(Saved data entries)
== Segment start ==

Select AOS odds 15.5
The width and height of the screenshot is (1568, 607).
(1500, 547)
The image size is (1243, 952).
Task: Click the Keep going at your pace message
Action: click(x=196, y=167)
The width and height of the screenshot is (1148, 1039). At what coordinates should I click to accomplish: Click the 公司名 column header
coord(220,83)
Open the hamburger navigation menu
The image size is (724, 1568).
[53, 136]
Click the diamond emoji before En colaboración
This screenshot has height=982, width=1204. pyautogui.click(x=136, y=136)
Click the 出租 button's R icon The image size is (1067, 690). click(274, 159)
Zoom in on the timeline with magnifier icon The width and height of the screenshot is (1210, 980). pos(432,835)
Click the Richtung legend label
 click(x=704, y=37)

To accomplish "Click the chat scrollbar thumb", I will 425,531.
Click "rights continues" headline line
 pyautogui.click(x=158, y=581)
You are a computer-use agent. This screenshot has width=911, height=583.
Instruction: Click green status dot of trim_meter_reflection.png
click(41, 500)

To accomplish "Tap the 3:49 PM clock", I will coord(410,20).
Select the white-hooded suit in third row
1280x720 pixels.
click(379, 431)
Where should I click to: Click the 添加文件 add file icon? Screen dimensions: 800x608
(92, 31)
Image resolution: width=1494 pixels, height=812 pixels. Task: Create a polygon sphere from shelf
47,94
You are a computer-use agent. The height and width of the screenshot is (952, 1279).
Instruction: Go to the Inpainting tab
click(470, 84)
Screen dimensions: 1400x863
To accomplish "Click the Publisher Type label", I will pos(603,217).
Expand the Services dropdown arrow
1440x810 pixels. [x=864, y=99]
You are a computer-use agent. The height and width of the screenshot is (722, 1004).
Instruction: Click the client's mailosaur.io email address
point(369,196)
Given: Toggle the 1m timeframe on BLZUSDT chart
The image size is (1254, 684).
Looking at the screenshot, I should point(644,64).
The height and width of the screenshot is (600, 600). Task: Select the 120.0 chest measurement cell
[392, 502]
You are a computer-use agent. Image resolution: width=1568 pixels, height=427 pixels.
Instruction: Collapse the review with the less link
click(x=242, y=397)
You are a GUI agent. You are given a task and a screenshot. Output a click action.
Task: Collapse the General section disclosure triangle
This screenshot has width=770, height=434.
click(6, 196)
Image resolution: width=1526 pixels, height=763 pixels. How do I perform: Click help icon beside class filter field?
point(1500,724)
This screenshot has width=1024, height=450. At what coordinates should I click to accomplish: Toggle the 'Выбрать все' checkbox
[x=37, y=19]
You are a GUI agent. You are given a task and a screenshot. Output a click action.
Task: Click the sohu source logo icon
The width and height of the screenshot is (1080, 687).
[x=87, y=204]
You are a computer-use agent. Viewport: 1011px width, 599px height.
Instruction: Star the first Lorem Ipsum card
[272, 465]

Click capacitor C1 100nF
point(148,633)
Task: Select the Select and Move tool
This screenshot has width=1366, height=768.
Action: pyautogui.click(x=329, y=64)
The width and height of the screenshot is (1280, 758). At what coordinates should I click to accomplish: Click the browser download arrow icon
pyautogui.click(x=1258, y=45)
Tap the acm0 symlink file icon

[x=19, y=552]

== Segment end ==

Return each line above exactly.

Select AOS odds 15.5
The width and height of the screenshot is (1568, 607).
(1500, 547)
The image size is (1243, 952).
Task: Click the Keep going at your pace message
Action: click(x=196, y=167)
The width and height of the screenshot is (1148, 1039). At what coordinates should I click to accomplish: Click the 公司名 column header
coord(220,83)
Open the hamburger navigation menu
The image size is (724, 1568).
[53, 136]
Click the diamond emoji before En colaboración
This screenshot has height=982, width=1204. pyautogui.click(x=136, y=136)
Click the 出租 button's R icon The image size is (1067, 690). click(274, 159)
Zoom in on the timeline with magnifier icon The width and height of the screenshot is (1210, 980). pos(432,835)
Click the Richtung legend label
 click(x=704, y=37)

To accomplish "Click the chat scrollbar thumb", I will 425,531.
Click "rights continues" headline line
 pyautogui.click(x=158, y=581)
You are a computer-use agent. This screenshot has width=911, height=583.
Instruction: Click green status dot of trim_meter_reflection.png
click(41, 500)

To accomplish "Tap the 3:49 PM clock", I will coord(410,20).
Select the white-hooded suit in third row
1280x720 pixels.
click(379, 431)
Where should I click to: Click the 添加文件 add file icon? Screen dimensions: 800x608
(92, 31)
Image resolution: width=1494 pixels, height=812 pixels. Task: Create a polygon sphere from shelf
47,94
You are a computer-use agent. The height and width of the screenshot is (952, 1279).
Instruction: Go to the Inpainting tab
click(470, 84)
Screen dimensions: 1400x863
To accomplish "Click the Publisher Type label", I will pos(603,217).
Expand the Services dropdown arrow
1440x810 pixels. [x=864, y=99]
You are a computer-use agent. The height and width of the screenshot is (722, 1004).
Instruction: Click the client's mailosaur.io email address
point(369,196)
Given: Toggle the 1m timeframe on BLZUSDT chart
The image size is (1254, 684).
Looking at the screenshot, I should point(644,64).
The height and width of the screenshot is (600, 600). Task: Select the 120.0 chest measurement cell
[392, 502]
You are a computer-use agent. Image resolution: width=1568 pixels, height=427 pixels.
Instruction: Collapse the review with the less link
click(x=242, y=397)
You are a GUI agent. You are given a task and a screenshot. Output a click action.
Task: Collapse the General section disclosure triangle
This screenshot has width=770, height=434.
click(6, 196)
Image resolution: width=1526 pixels, height=763 pixels. How do I perform: Click help icon beside class filter field?
point(1500,724)
This screenshot has width=1024, height=450. At what coordinates should I click to accomplish: Toggle the 'Выбрать все' checkbox
[x=37, y=19]
You are a GUI agent. You are given a task and a screenshot. Output a click action.
Task: Click the sohu source logo icon
The width and height of the screenshot is (1080, 687).
[x=87, y=204]
You are a computer-use agent. Viewport: 1011px width, 599px height.
Instruction: Star the first Lorem Ipsum card
[272, 465]

Click capacitor C1 100nF
point(148,633)
Task: Select the Select and Move tool
This screenshot has width=1366, height=768.
Action: pyautogui.click(x=329, y=64)
The width and height of the screenshot is (1280, 758). At what coordinates should I click to accomplish: Click the browser download arrow icon
pyautogui.click(x=1258, y=45)
Tap the acm0 symlink file icon

[x=19, y=552]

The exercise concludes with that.